McCloskey e o trabalho de sua equipe com o RFS indicam que o cérebro pode processar informações além do que entendemos como consciência. Entre outros experimentos, eles mediram sua atividade cerebral através de um eletroencefalograma enquanto ele olhava para os dígitos distorcidos. Os pesquisadores então incorporaram rostos ou palavras que haviam sido mostradas para ele anteriormente. RFS relatou que ele não conseguia ver nada além dos rabiscos, como de costume, mas as imagens do exame revelaram outra coisa.

Existem certas partes do cérebro que acendem quando vemos rostos. E quando os pesquisadores analisaram a atividade cerebral de RFS, eles puderam ver essas partes acenderem. Eles também viram outras partes distintas do cérebro ativadas quando ele olhou para os números embutidos em palavras.

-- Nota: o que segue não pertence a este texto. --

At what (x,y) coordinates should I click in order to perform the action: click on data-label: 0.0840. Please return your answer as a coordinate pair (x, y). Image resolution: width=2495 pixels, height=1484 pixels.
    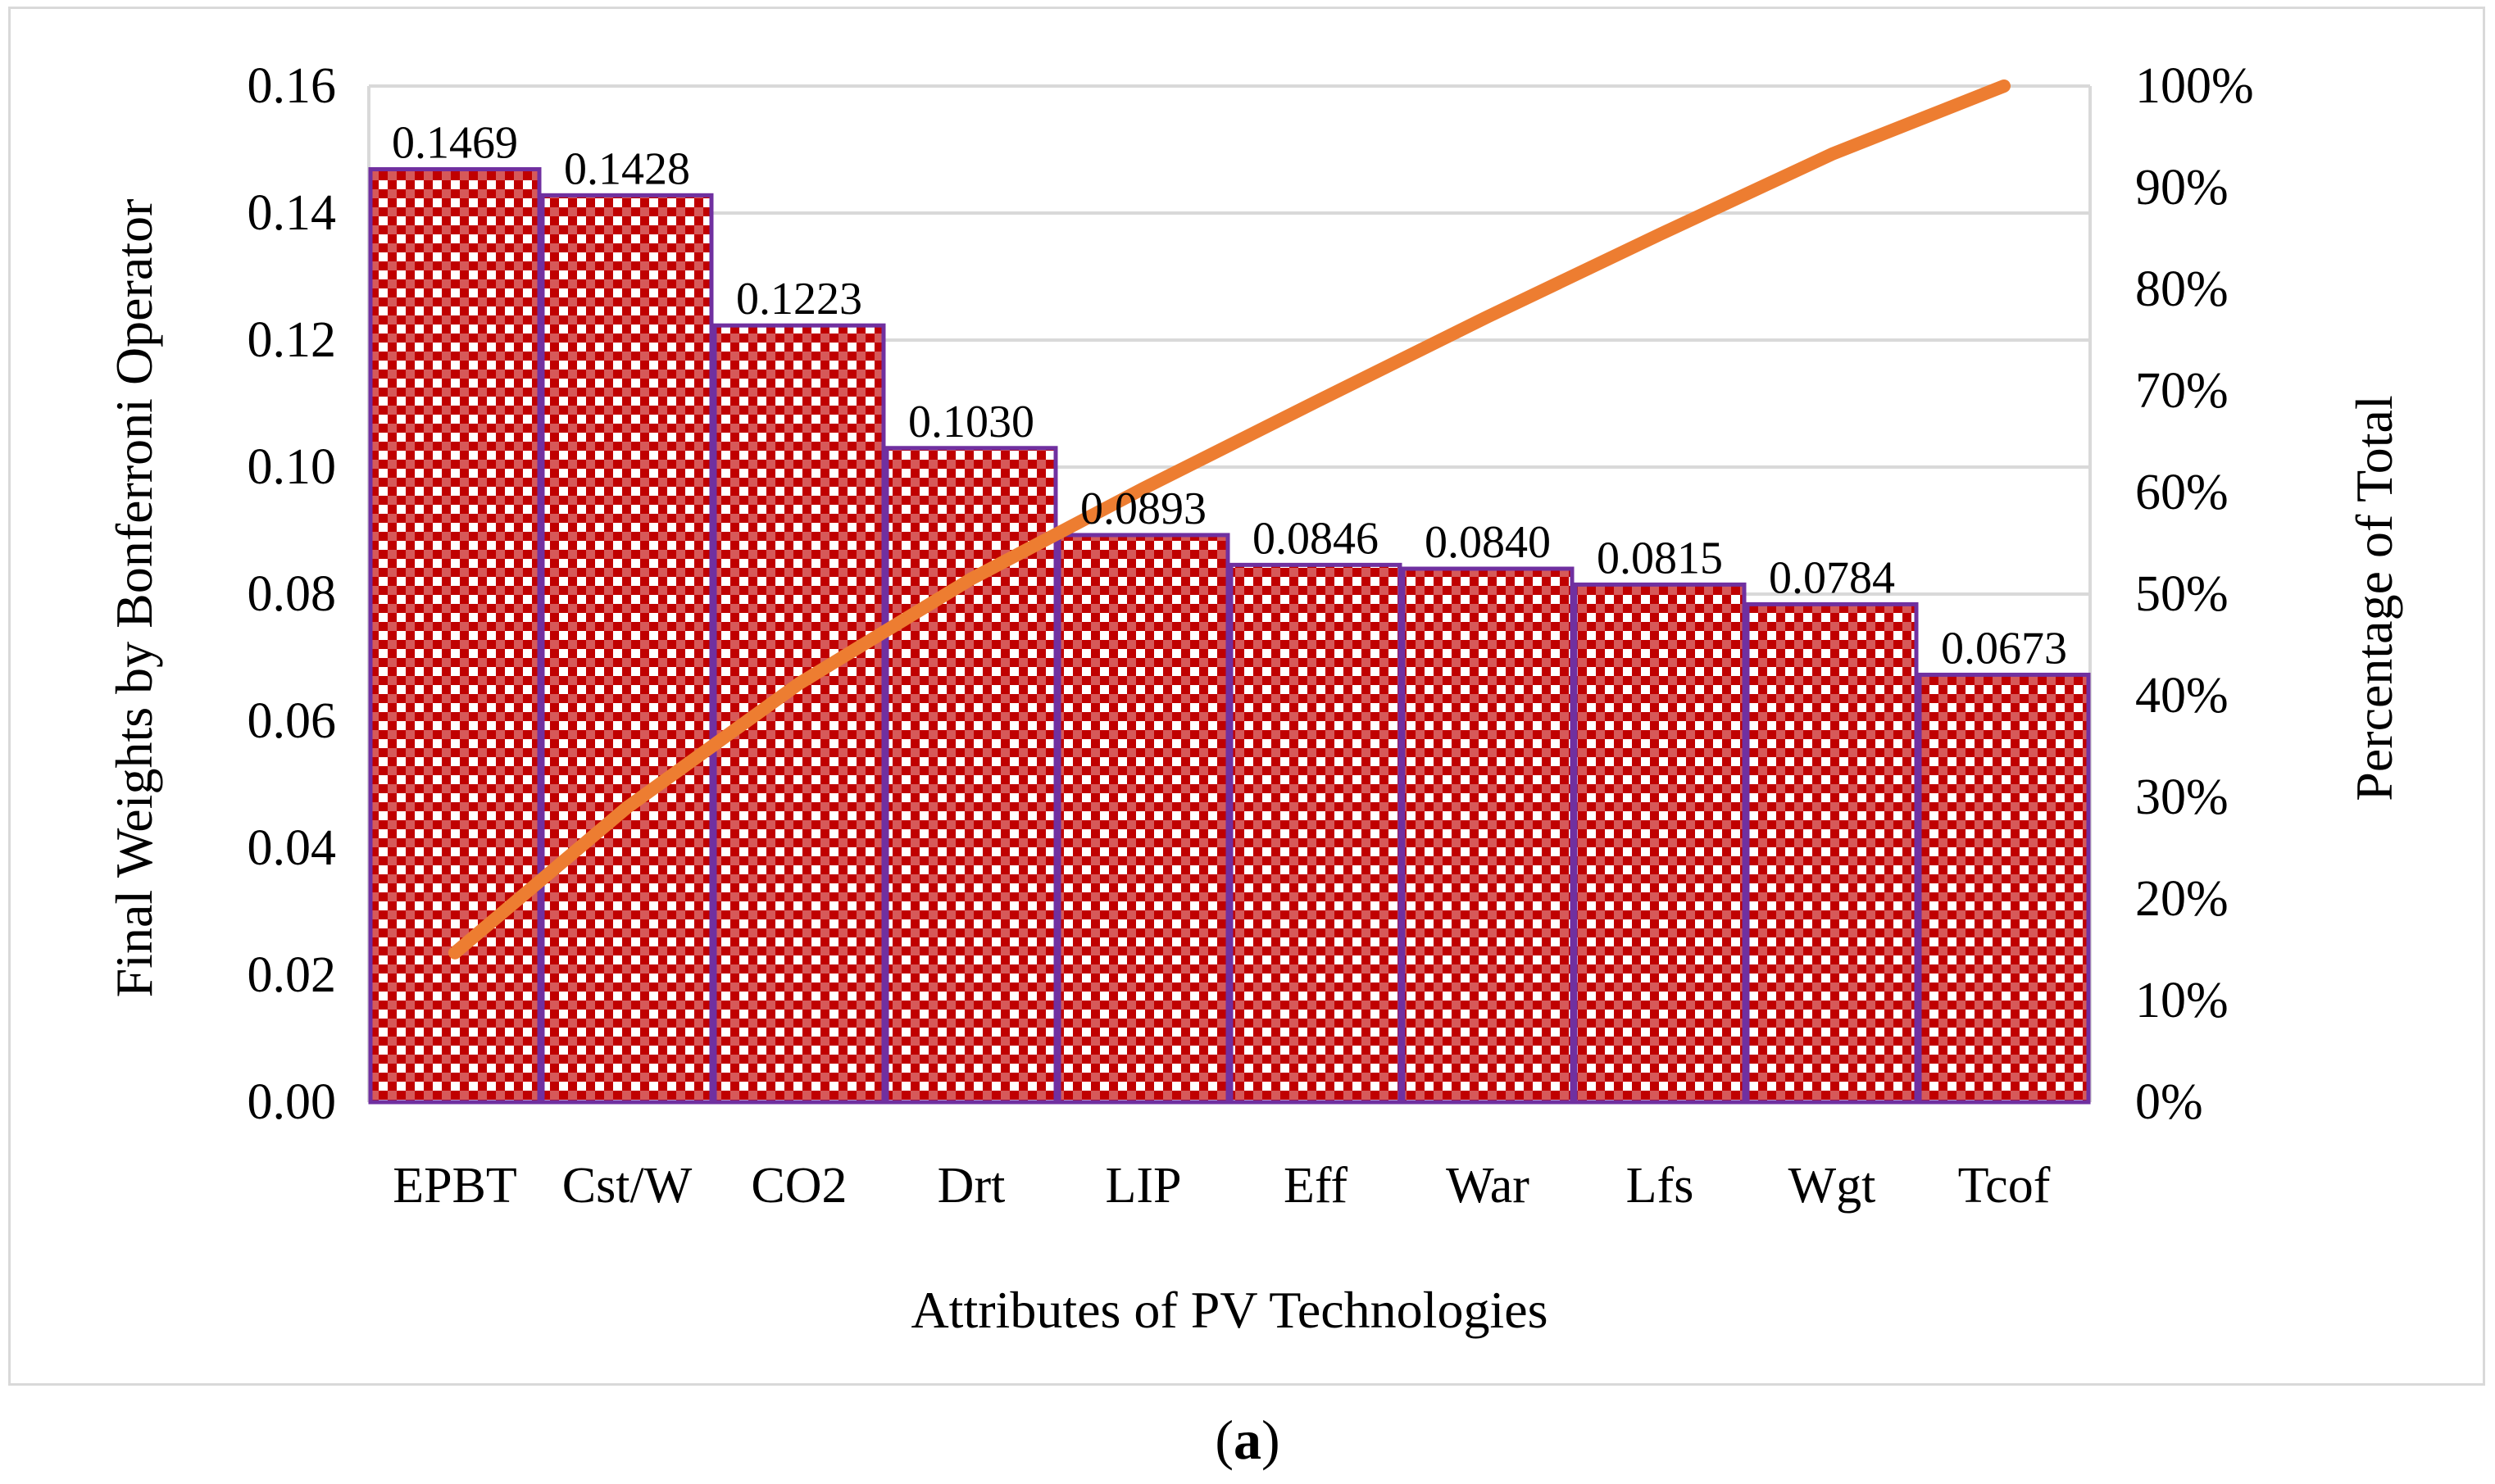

“Ele não tem ideia de que tem qualquer tipo de palavra ou qualquer tipo de rosto [no que mostramos]. No entanto, parece que seu cérebro não está apenas ciente de que há algo lá como também está fazendo muitas análises complicadas”, diz David Rothlein, que é co-autor do estudo e trabalhou como estudante no laboratório de McCloskey durante o estudo. Rothlein agora é cientista cognitivo no Laboratório de Atenção e Aprendizagem de Boston. “Esse é o tipo de processamento que, intuitivamente, achamos que você precisa conhecer. Mas isso nos mostra que um processamento muito complexo e sofisticado — o que chamamos de cognição de alto nível — está claramente acontecendo sem consciência aqui.”

Em outras palavras, há pelo menos outra etapa (talvez até mais etapas) que ainda precisa ocorrer entre nossos cérebros para identificar um exemplo de um conceito complexo como números e comunicar à nossa superfície consciente.

É possível que essas informações complexas sejam enviadas para um nível mais alto do cérebro antes que cheguem à nossa consciência, diz Rothlein, mas também é possível que as informações de ordem superior precisem ser transferidas de volta aos níveis mais baixos do cérebro antes de serem totalmente compreendidas, como alguns cientistas teorizaram.

Independentemente de como isso acontece, algo deu errado no processo de tradução do cérebro de RFS. Existem outras pessoas com disfunções semelhantes de cegueira de informação, principalmente as que se tornam incapazes de reconhecer rostos. Mas, por mais que tentem, McCloskey e sua equipe ainda não encontraram mais ninguém, no passado ou no presente, com um problema exatamente igual ao de RFS, mesmo entre outras pessoas com sua condição.

A pesquisa foi pelo menos capaz de fornecer à RFS algum conforto. A equipe de McCloskey desenvolveu um sistema numérico separado para o paciente memorizar. Ele conseguiu usá-lo com sucesso em sua rotina diária e até no trabalho antes de se aposentar em 2014.

Infelizmente, a condição da RFS deteriorou-se desde que o estudo terminou, e os pesquisadores dizem que ele está agora com a saúde muito ruim — a expectativa média de vida de alguém com síndrome corticobasal é de oito a 10 anos após o diagnóstico. Por enquanto, conta McCloskey, suas funções cognitivas ainda estão praticamente intactas.

Por mais trágica que seja sua condição, a disposição de RFS de ser estudado durante todos esses anos pode acabar nos fornecendo informações cruciais sobre como nosso cérebro funciona, da mesma forma que os casos de pacientes como Phineas Gage e HM.

“Estudos de caso únicos como esse são uma maneira muito notável de iluminar o funcionamento interno da mente de uma maneira que muitas vezes não podemos fazer com outros métodos”, comenta Rothlein.